Passage provided START
The first chapter of my next book explores how trauma changes your brain. For the inside scoop, I’ve been interviewing Dr. Andrew Hill, a cognitive neuroscientist who’s studied attention and self-regulation. The Director of Neurocognitive Services at Alternatives Treatment in Beverly Hills, Dr. Hill is a lead scientist for truBrain, a cognitive nutrition company. He’s also a lecturer at UCLA and uses neurofeedback to empower clients in his private practice.
What is neurofeedback (NFB) and its purpose?
NFB is biofeedback (the process of gaining awareness of physiological function) in brain waves. We’re simply pasting electrodes onto your scalp and measuring the different bands—alpha, beta, theta, delta, gamma—that you’re producing moment to moment. The purpose of this is to help you improve self-regulation.
What are the signs that someone would be a good candidate for NFB?
I believe that two-thirds of mental illness is a problem of regulation. Your prefrontal cortex is the seat of executive function in your brain, the part that makes rational, analytical decisions. When it doesn’t function optimally, this causes issues in all kinds of things. In ADHD. In addiction. In Post-Traumatic Stress Disorder. All are an inability to stop your brain from pushing you around. If you’ve got impulsivity and problems focusing or controlling attention or inhibiting behaviors, anxiety, ADHD, major depression, PTSD, OCD, sleep problems, failure of the brain to regulate appropriately—you’re a great candidate for NFB.
How do you approach working with a client?
Passage provided END
→ Tasks and exercises:
**A.** Answer these questions about the neurofeedback interview:
(i) At what organization is Dr. Hill the Director of Neurocognitive Services?
(ii) Which brain wave bands are measured during neurofeedback?
(iii) What fraction of mental illness does Dr. Hill believe is a problem of regulation?
**B.** Using the neurofeedback interview, explain why Dr. Hill considers people with ADHD, addiction, or PTSD good candidates for neurofeedback.
Given data START
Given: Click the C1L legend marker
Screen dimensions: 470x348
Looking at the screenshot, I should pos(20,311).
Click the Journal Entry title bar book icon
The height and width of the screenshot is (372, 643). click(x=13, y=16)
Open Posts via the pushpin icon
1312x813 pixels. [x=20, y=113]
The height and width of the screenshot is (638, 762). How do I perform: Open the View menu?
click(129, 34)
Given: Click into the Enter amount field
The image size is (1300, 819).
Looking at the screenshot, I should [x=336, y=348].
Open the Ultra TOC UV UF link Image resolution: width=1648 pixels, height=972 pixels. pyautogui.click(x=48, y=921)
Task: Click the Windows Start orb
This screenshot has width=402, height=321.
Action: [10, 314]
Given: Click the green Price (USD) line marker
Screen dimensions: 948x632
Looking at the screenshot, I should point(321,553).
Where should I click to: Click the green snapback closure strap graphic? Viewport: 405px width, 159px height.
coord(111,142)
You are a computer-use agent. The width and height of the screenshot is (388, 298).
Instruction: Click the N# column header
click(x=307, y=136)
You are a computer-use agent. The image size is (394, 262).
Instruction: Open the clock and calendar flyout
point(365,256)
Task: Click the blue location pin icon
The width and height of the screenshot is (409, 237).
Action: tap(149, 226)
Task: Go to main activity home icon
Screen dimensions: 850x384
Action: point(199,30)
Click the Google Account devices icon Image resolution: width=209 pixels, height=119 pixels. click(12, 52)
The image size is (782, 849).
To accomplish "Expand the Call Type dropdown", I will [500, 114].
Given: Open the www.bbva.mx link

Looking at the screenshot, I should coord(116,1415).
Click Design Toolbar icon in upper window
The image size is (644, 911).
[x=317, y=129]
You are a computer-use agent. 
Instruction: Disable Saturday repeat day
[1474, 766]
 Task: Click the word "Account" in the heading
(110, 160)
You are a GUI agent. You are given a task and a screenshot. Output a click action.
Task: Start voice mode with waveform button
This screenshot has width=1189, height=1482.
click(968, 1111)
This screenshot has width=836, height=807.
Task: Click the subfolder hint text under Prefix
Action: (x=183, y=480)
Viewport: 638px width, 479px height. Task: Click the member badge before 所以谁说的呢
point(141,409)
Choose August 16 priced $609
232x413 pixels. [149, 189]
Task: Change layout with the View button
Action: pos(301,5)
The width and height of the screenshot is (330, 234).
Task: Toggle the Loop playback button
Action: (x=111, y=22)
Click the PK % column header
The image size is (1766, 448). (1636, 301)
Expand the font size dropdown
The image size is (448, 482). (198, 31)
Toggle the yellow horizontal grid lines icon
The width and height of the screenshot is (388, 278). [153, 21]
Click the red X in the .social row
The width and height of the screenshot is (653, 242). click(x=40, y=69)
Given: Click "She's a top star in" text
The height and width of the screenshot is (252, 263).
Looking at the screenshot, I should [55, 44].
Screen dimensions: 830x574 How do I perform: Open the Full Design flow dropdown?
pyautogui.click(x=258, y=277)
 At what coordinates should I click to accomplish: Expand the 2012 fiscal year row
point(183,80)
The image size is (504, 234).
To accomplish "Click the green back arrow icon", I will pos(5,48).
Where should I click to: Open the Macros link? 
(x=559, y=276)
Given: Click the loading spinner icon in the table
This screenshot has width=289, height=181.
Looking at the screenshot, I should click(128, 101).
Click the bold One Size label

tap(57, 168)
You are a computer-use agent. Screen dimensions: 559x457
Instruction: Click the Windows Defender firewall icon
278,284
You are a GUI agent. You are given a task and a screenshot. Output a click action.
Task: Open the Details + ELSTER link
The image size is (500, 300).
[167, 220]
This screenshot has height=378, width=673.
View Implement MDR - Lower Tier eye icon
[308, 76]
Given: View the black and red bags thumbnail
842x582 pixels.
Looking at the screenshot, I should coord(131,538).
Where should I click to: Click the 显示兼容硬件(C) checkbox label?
Given data END
→ Results of the exercise:
**A.**
(i) Alternatives Treatment in Beverly Hills
(ii) Alpha, beta, theta, delta, and gamma
(iii) Two-thirds

**B.** Dr. Hill sees these conditions as problems of regulation. When the prefrontal cortex, the seat of executive function, doesn't work optimally, people can't stop their brains from pushing them around. Neurofeedback aims to improve self-regulation, so these people are great candidates.